### SELECTED TEXT ###
As to men, they will rise in their natural state, but naked; white-winged camels, with saddles of gold, awaiting the saved. When the partition is made, the wicked will be oppressed with an intolerable heat, caused by the sun, which, having been called into existence again, will approach within a mile, provoking a sweat to issue from them; and this, according to their demerits, will immerse them from the ankles to the mouth; but the righteous will be screened by the shadow of the throne of God. The Judge will be seated in the clouds, the books open before him, and everything in its turn called on to account for its deeds. For greater dispatch, the angel Gabriel will hold forth his balance, one scale of which hangs over Paradise and one over hell. In these all works are weighed. As soon as the sentence is delivered, the assembly, in a long file, will pass over the bridge Al-Sirat. It is as sharp as the edge of a sword, and laid over the mouth of hell. Mohammed and his followers will successfully pass the perilous ordeal; but the sinners, giddy with terror, will drop into the place of torment. The blessed will receive their first taste of happiness at a pond which is supplied by silver pipes from the river Al-Cawthor. The soil of Paradise is of musk. Its rivers tranquilly flow over pebbles of rubies and emeralds. From tents of hollow pearls the Houris, or girls of Paradise, will come forth, attended by troops of beautiful boys. Each saint will have eighty thousand servants and seventy-two girls. To these, some of the more merciful Mussulmans add the wives they have had upon earth; but the grimly orthodox assert that hell is already nearly filled with women. How can it be otherwise, since they are not permitted to pray in a mosque upon earth?

I have not space to describe the silk brocades, the green clothing, the soft carpets, the banquets, the perpetual music and songs. From the glorified body all impurities will escape, not as they did during life, but in a fragrant perspiration of camphor and musk. No one will complain, "I am weary;" no one will say, "I am sick.".
###
■ WORK REQUEST:
In the Judgment Day passage, what causes the intolerable heat that oppresses the wicked after the partition is made? The rows that come next are separate material and have no connection to the Judgment Day passage.
### GIVEN DATA ###
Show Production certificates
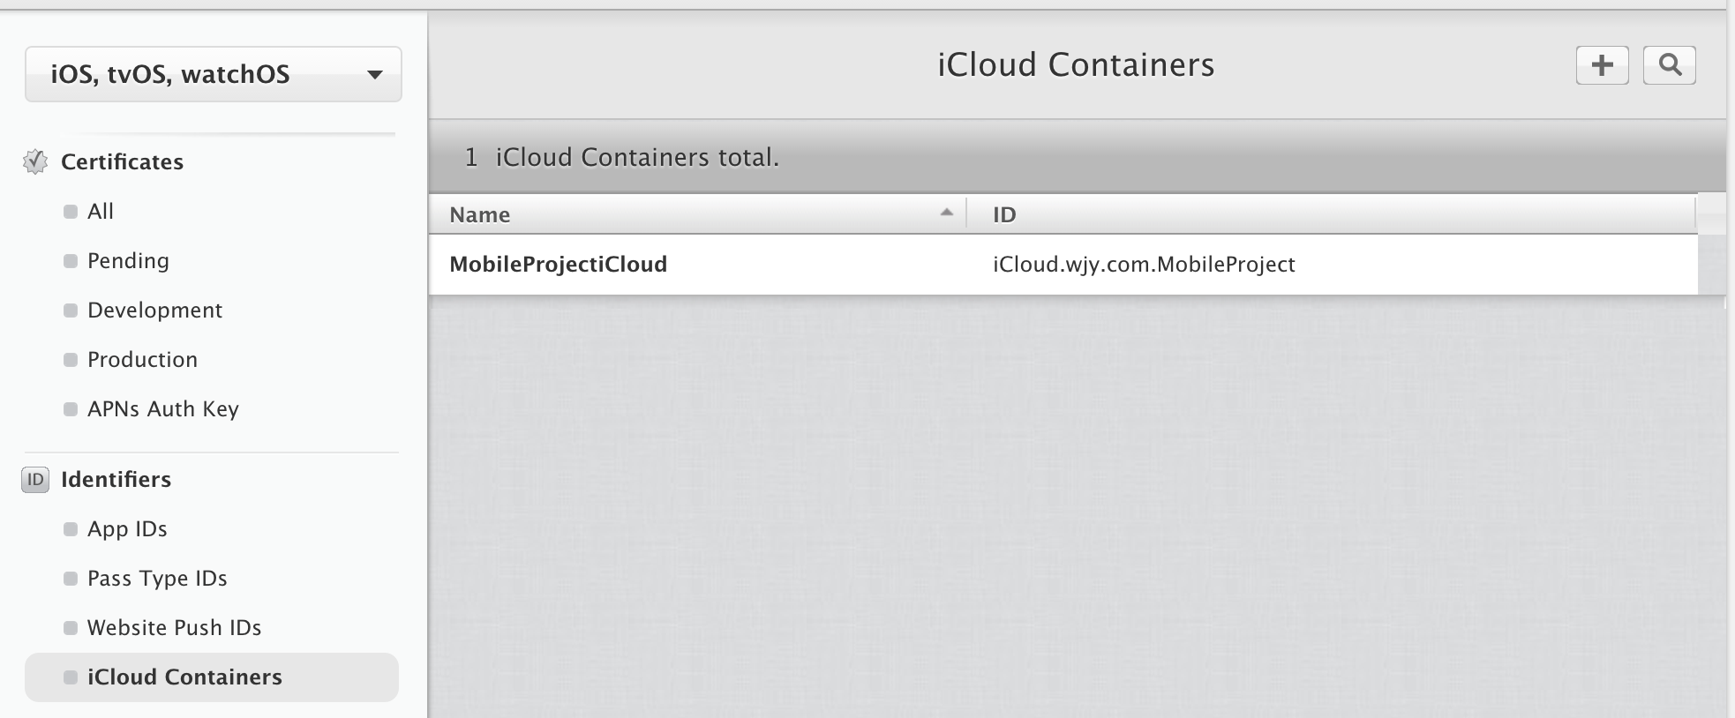 coord(142,359)
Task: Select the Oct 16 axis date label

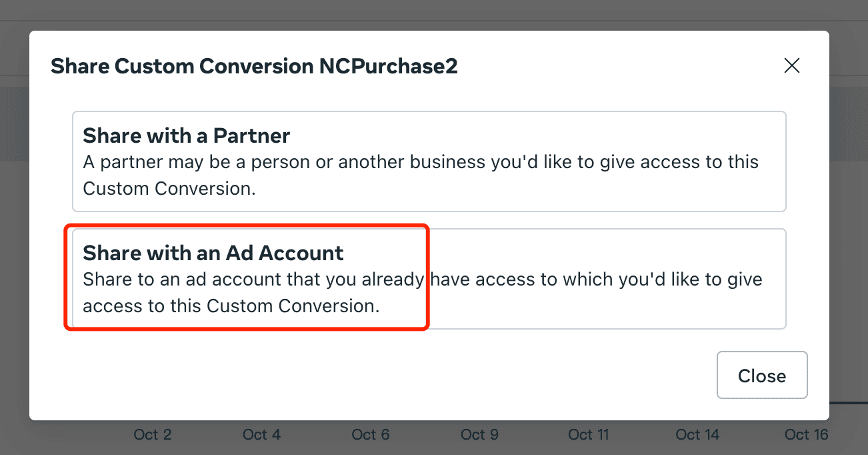Action: pos(806,435)
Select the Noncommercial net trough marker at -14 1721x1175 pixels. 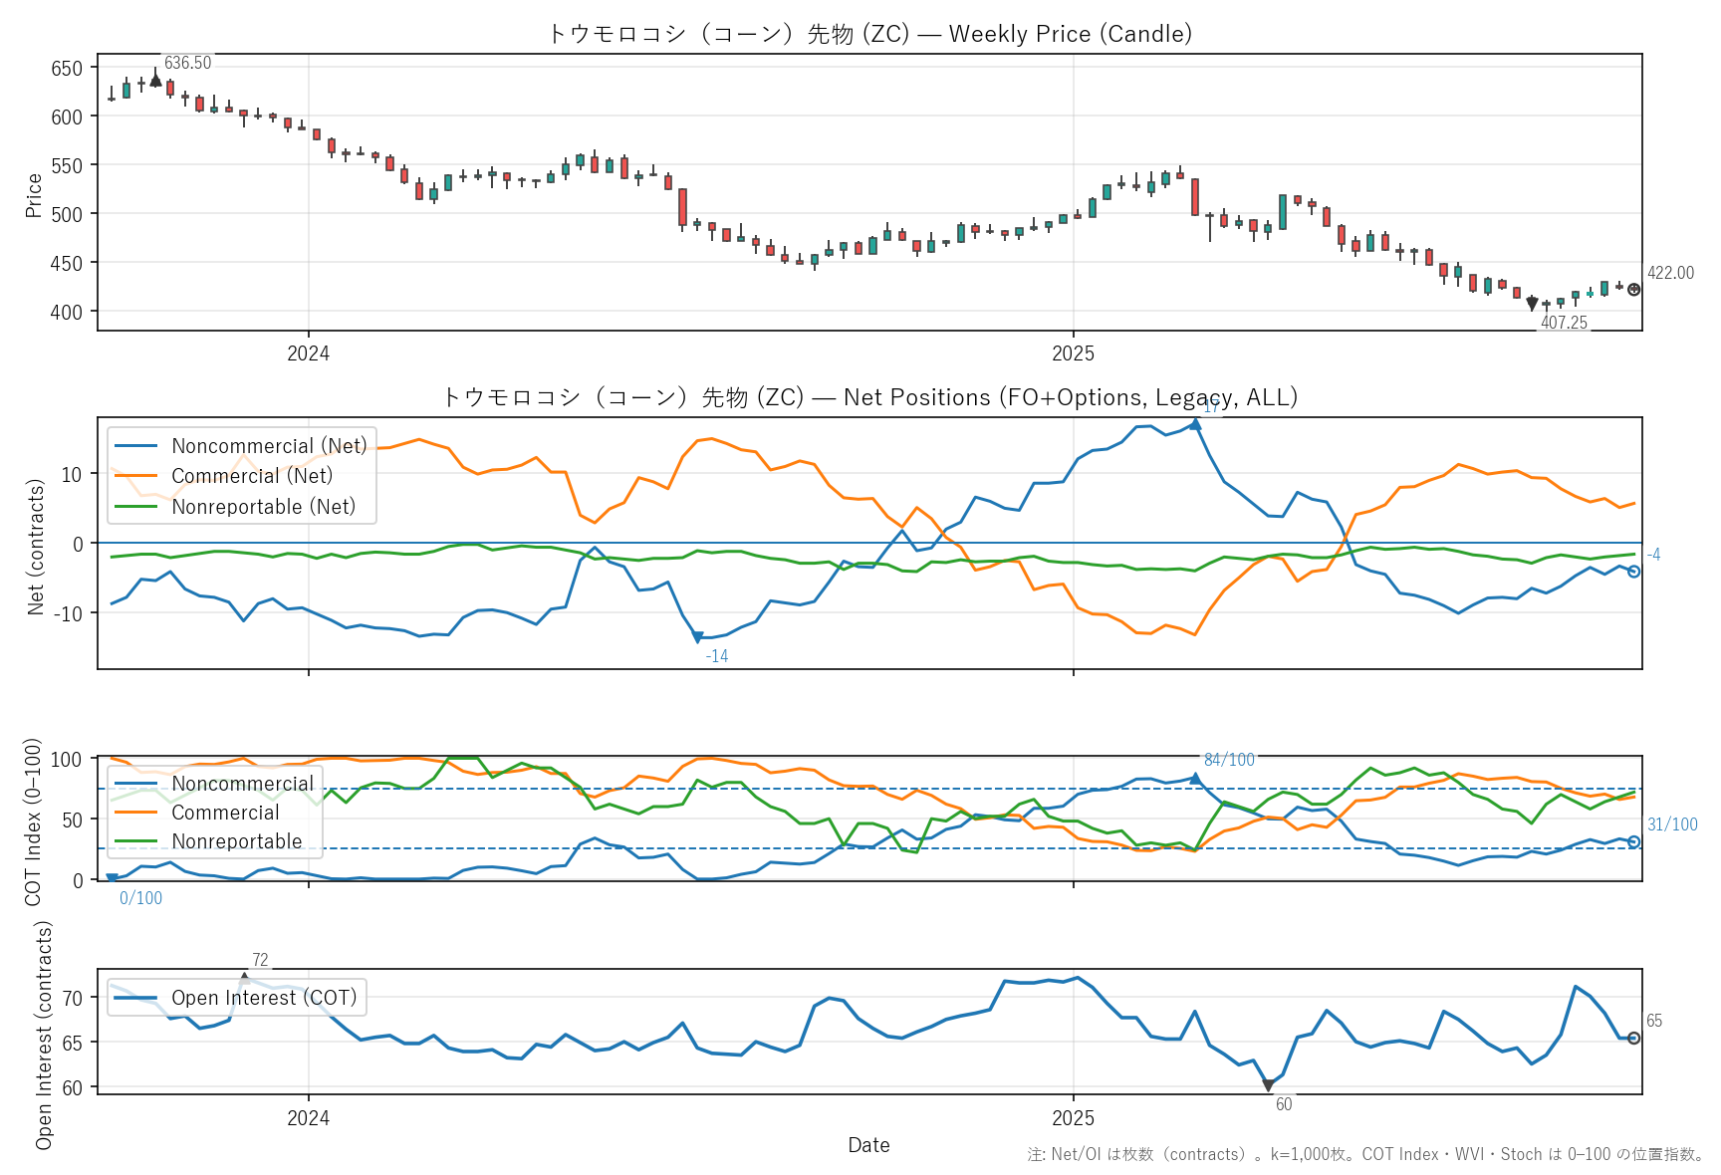(x=697, y=637)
###
■ ANSWER AREA:
The heat comes from the sun. It has been called into existence again and will come within a mile, making the wicked sweat.